Terms of the teachers contract, which is retroactive to July 1, 2016, provide for a $1,185 performance pay raise for those teachers who are deemed Highly Effective, and a $887 annual raise to those who have been determined to be Highly Effective.
Because many of the teachers work under contracts that were grandfathered in before the state eliminated tenure a few years ago, they qualify for raises under a slightly lower scale. All of them must still meet the standards, based on their spring 2016 assessments, but the Highly Effective will get $1,184 and the Effective $884.
Karen Peddie, the district’s director of human resources, said just one teacher, among the grandfathered staff, qualifies for the Highly Effective raise. Earning the pay raise for being Effective will be a total of 48 teachers, 20 of whom are working under grandfathered contracts.
Because the raises are based on spring 2016 evaluations, none of the 21 teachers who were new to the district beginning in summer 2016 are eligible to receive the raises.
The support personnel contract provides for a 43-cent across-the-board pay hike to these staffers.
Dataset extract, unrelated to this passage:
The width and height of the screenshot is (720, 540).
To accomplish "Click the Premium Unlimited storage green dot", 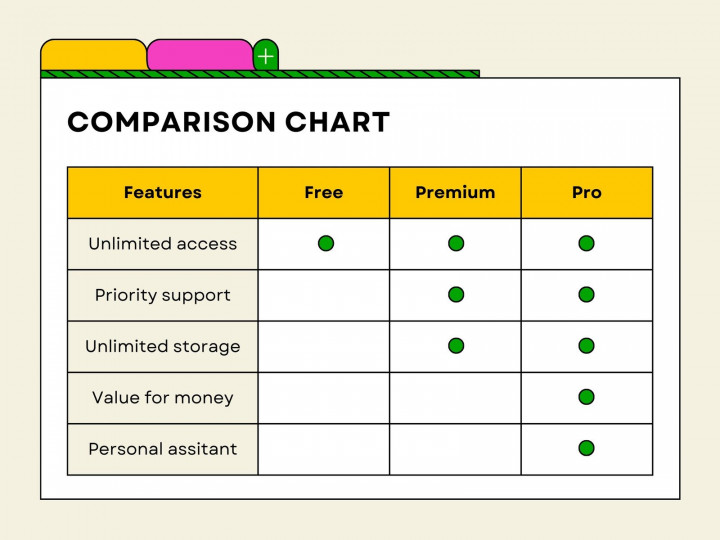I will [x=456, y=345].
Board Chairman Stacy Kirvin said following the meeting that the school board liked the way the negotiations were carried out, in that a set amount, about $50,000, was earmarked for teacher raises, and a formula established for divvying it up, rather than having an ongoing back-and-forth trying to meet in the middle between differing percentages.
The teacher pact also includes a number of other items, including reimbursement for five additional supplemental contracts. These include math coach, $2,000; assistant volleyball coach, $1,977; National Honor Society and Beta Club sponsors, $750 each; and boys golf coach, $2,307.
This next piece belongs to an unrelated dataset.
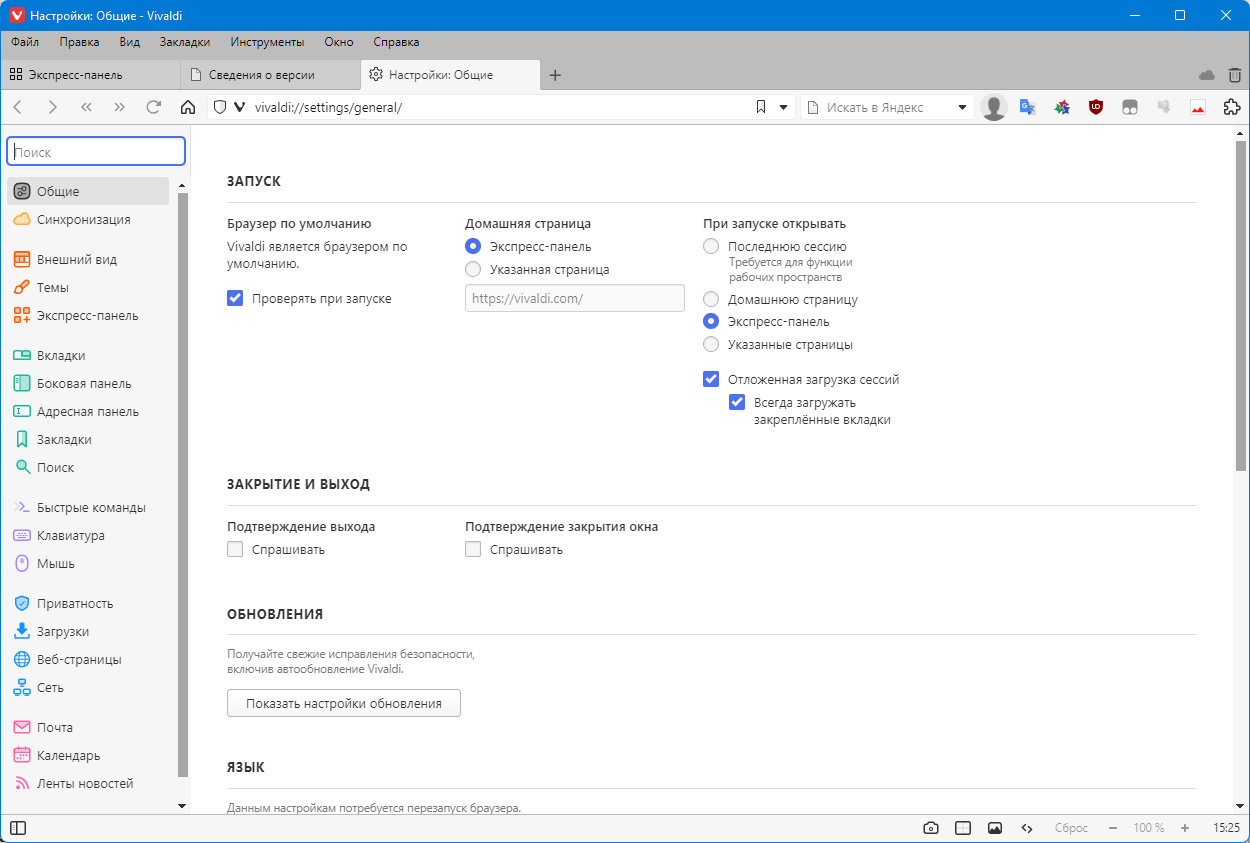Click "Показать настройки обновления" button

tap(344, 703)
The contract provides for reimbursement to teachers for the cost of completing the exams and certification if the school board has asked them to add a subject or endorsement to their teaching certificate.
The contract terms also tightens the requirements for all staff for up to three days of paid bereavement leave, and now requires that up to 20 days of paid leave for union-related business requires verification that they “are of a direct representational nature, including but not limited to collective bargaining, grievance and membership representation.
The two Tallahassee lawyers who represented the district in the talks, Leonard Dietzen and Linda Edwards, each were paid $200 an hour by the district.
The salary schedule for teachers now starts an educator with a bachelors degree at $34,438 annually, and it goes up to nearly $53,000 based on years of service. Holding a masters degree is worth an additional $2,700 per year. In addition, the district estimates that coverage of costs for group benefits amounts to nearly $6,436 annually per teacher.
The salary schedule for support personnel, for starting pay for someone with no experience, ranges from $12,670 for a bus driver, to $14,788 for a food service worker to about $17,000 for a paraprofessional, $23,000 for a custodian and $25,3000 for a secretary. A mechanic starts at $34,577 and an assistant mechanic at $28,683. In addition, the district estimates that coverage of costs for group benefits amounts to nearly $7,000 annually per each of these staffers.